Now, water always wins, and glacial actions are powerful over time, but this is OUR INTERNET we were talking about, and we needed to see our STUFF. I kept promising myself I’d turn the router off before I went to bed some night and turn it on again in the morning, and everything would be fine. But I kept forgetting. By the time I woke up each morning, the kids were already at the computer and would not be prised off.
So, Sunday night after all the kidlets were in bed and presumably sleeping, I called our Internet provider. I figured it was a simple matter of walking through a modem reset, usually accomplished by following the instructions dictated by an automated voice, and then we’d be back to normal. However, to one of the simple questions I gave an answer that punted me to an Actual Person.
The phone tech, in the nicest possible American Southern drawl, asked me to connect a laptop (do you have a laptop? Baby do I have laptops!) directly to the cable modem, bypassing the router. She started running speed tests on her end while I started my laptop, shut it down, and started it again when I was asked to (oops). After a few minutes of my waiting for the aged iBook to launch Firefox (during which time I completely forgot that I simply can’t access the home wireless network while I’m using the landline, which I was [oops]), I heard her say, “Oh. Y’all don’t have to try to get the Internet. Ah can see a BIG problem from here. We’ll send a technician to your house as soon as possible.”
To her, “as soon as possible” means Tuesday morning between 8 and 10am.
I thanked her, hung up, and put everything back to the way it had been before… or I at least tried. I reset everything, and ran diagnostics twice, but I couldn’t connect to the Internet.
If my home wireless network can’t connect to the Internet, my Kindle and my smartphone are going to have serious problems. Remember, I live on a former dairy farm in the middle of Seriouslyrural, Wisconsin. We do not so much have, how are you saying, The Signal.

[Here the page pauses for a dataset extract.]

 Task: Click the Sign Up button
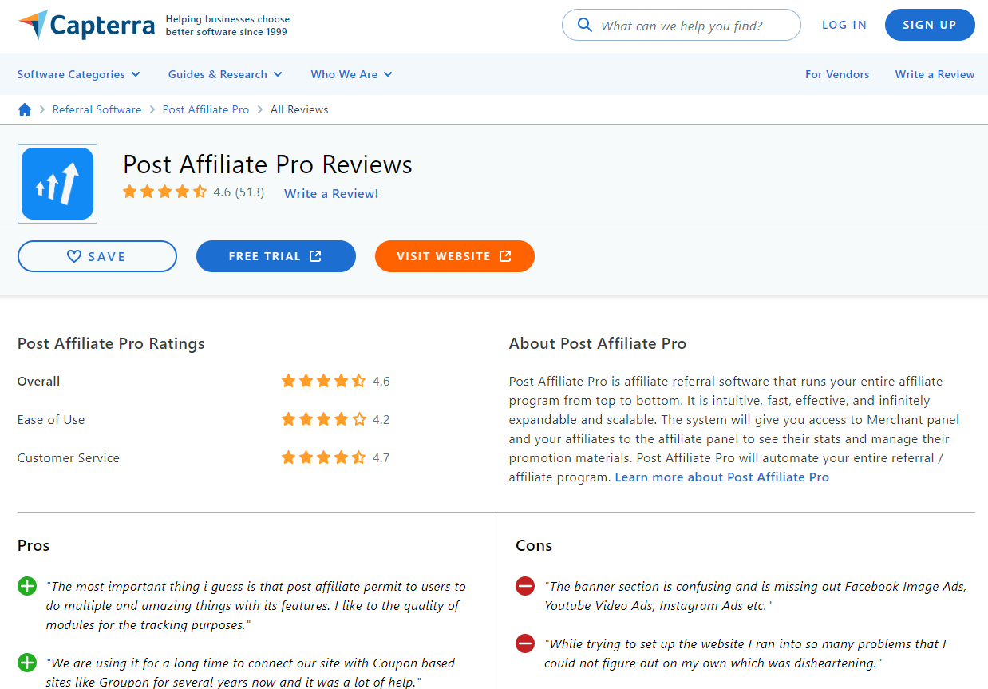(930, 25)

I can probably make a phone call if I go outside and sit in the car. But until Tuesday morning, I can’t do Facebook. The Teen can’t watch walkthrough videos. The younger three can’t go online to create their own video games on the new gamebuilder site they just got accounts on. I can’t report half my email as spam. I can’t go on WebMD to find out that tweak in my left shoulder is some kind of ligament tumor. I can’t go to allrecipes.com and plug in the amounts of fresh peaches, pears, and plums I have on the kitchen table and find recipes to use them up ASAP. I can’t search unlv.edu to see if that’s where my mathematician-friend Craig will be teaching this fall. I can’t log on to Amazon.com and one-click order that Cuisinart ice cream maker with which I can start trying out all those Jeni’s ice cream recipes.
We are DISCONNECTED.
I will make it clear that we are not Amish. We do have iTunes, Word, Excel, and PowerPoint. And we do have the Wii, the brand-new-to-us GameCube, the PS2, the PS1, and the Sega Genesis. We have the iPad mini, the Kindle Fire, the old Kindles, the GameBoys, and the DS units. We have cable television and dozens of DVDs.
Frankly, I’m going to spend my disconnected time in the kitchen. (I do have those peaches, plums, and pears to make something of before the fruit flies consume us all.) When I’m not in the kitchen, I have knitting to work on, and a TARDIS bookcase to paint up in primer. My children may be the anti-Amish, but I do have my Mennonite tendencies on which to fall back in times of crisis such as these.
But the children! Think of the children! Will they remember how to ride their bicycles? How to keep journals? How to draw and paint? How to help Mom make chocolate–peanut butter fudge, poach pears, and make homemade pizza? How to read books? How to play in the park? How to read their library books before they’re due?
Right now, very early Monday morning, that amber light is still flashing on the AirPort, and I’m…concerned.
In the words of Peter Gabriel, “Dear god…what have I done?”